▸ **Provided material**

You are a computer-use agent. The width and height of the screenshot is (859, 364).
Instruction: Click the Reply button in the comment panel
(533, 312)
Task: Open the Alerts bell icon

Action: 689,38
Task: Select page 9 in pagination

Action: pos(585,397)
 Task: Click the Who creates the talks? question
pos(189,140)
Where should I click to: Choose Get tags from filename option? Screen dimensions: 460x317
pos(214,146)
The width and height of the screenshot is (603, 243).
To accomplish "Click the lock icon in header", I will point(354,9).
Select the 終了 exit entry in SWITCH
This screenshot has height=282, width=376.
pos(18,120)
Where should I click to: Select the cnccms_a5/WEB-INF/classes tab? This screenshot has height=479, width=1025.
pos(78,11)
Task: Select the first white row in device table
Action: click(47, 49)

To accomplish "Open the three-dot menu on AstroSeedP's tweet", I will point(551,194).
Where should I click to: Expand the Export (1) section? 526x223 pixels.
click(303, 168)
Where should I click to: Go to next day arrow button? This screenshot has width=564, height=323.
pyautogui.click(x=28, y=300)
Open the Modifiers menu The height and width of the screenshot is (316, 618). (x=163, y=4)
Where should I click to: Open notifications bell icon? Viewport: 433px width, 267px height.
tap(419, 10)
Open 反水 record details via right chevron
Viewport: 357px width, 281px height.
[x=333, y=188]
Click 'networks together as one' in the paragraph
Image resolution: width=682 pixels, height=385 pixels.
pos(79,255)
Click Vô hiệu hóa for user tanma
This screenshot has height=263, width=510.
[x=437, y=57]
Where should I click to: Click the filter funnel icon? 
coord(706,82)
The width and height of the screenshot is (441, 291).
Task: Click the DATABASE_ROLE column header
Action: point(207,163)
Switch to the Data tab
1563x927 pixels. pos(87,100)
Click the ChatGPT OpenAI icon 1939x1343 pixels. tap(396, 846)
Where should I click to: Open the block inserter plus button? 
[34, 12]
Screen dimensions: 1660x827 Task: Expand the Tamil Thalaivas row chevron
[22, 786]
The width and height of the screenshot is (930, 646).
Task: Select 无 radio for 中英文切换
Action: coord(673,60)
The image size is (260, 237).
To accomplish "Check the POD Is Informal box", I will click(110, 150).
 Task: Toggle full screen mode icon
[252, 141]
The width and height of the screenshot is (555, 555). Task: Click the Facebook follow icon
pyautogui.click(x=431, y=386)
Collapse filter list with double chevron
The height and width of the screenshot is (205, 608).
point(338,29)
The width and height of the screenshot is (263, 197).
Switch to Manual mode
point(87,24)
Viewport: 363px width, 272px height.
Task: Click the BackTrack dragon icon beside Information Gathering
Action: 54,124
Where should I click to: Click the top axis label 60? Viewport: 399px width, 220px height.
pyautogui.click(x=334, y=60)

▸ **Problem to solve**
Repeat the records above exactly.

▸ **Response box**
You are a computer-use agent. The width and height of the screenshot is (859, 364).
Instruction: Click the Reply button in the comment panel
(533, 312)
Task: Open the Alerts bell icon

Action: 689,38
Task: Select page 9 in pagination

Action: pos(585,397)
 Task: Click the Who creates the talks? question
pos(189,140)
Where should I click to: Choose Get tags from filename option? Screen dimensions: 460x317
pos(214,146)
The width and height of the screenshot is (603, 243).
To accomplish "Click the lock icon in header", I will point(354,9).
Select the 終了 exit entry in SWITCH
This screenshot has height=282, width=376.
pos(18,120)
Where should I click to: Select the cnccms_a5/WEB-INF/classes tab? This screenshot has height=479, width=1025.
pos(78,11)
Task: Select the first white row in device table
Action: click(47, 49)

To accomplish "Open the three-dot menu on AstroSeedP's tweet", I will point(551,194).
Where should I click to: Expand the Export (1) section? 526x223 pixels.
click(303, 168)
Where should I click to: Go to next day arrow button? This screenshot has width=564, height=323.
pyautogui.click(x=28, y=300)
Open the Modifiers menu The height and width of the screenshot is (316, 618). (x=163, y=4)
Where should I click to: Open notifications bell icon? Viewport: 433px width, 267px height.
tap(419, 10)
Open 反水 record details via right chevron
Viewport: 357px width, 281px height.
[x=333, y=188]
Click 'networks together as one' in the paragraph
Image resolution: width=682 pixels, height=385 pixels.
pos(79,255)
Click Vô hiệu hóa for user tanma
This screenshot has height=263, width=510.
[x=437, y=57]
Where should I click to: Click the filter funnel icon? 
coord(706,82)
The width and height of the screenshot is (441, 291).
Task: Click the DATABASE_ROLE column header
Action: point(207,163)
Switch to the Data tab
1563x927 pixels. pos(87,100)
Click the ChatGPT OpenAI icon 1939x1343 pixels. tap(396, 846)
Where should I click to: Open the block inserter plus button? 
[34, 12]
Screen dimensions: 1660x827 Task: Expand the Tamil Thalaivas row chevron
[22, 786]
The width and height of the screenshot is (930, 646).
Task: Select 无 radio for 中英文切换
Action: coord(673,60)
The image size is (260, 237).
To accomplish "Check the POD Is Informal box", I will click(110, 150).
 Task: Toggle full screen mode icon
[252, 141]
The width and height of the screenshot is (555, 555). Task: Click the Facebook follow icon
pyautogui.click(x=431, y=386)
Collapse filter list with double chevron
The height and width of the screenshot is (205, 608).
point(338,29)
The width and height of the screenshot is (263, 197).
Switch to Manual mode
point(87,24)
Viewport: 363px width, 272px height.
Task: Click the BackTrack dragon icon beside Information Gathering
Action: 54,124
Where should I click to: Click the top axis label 60? Viewport: 399px width, 220px height.
pyautogui.click(x=334, y=60)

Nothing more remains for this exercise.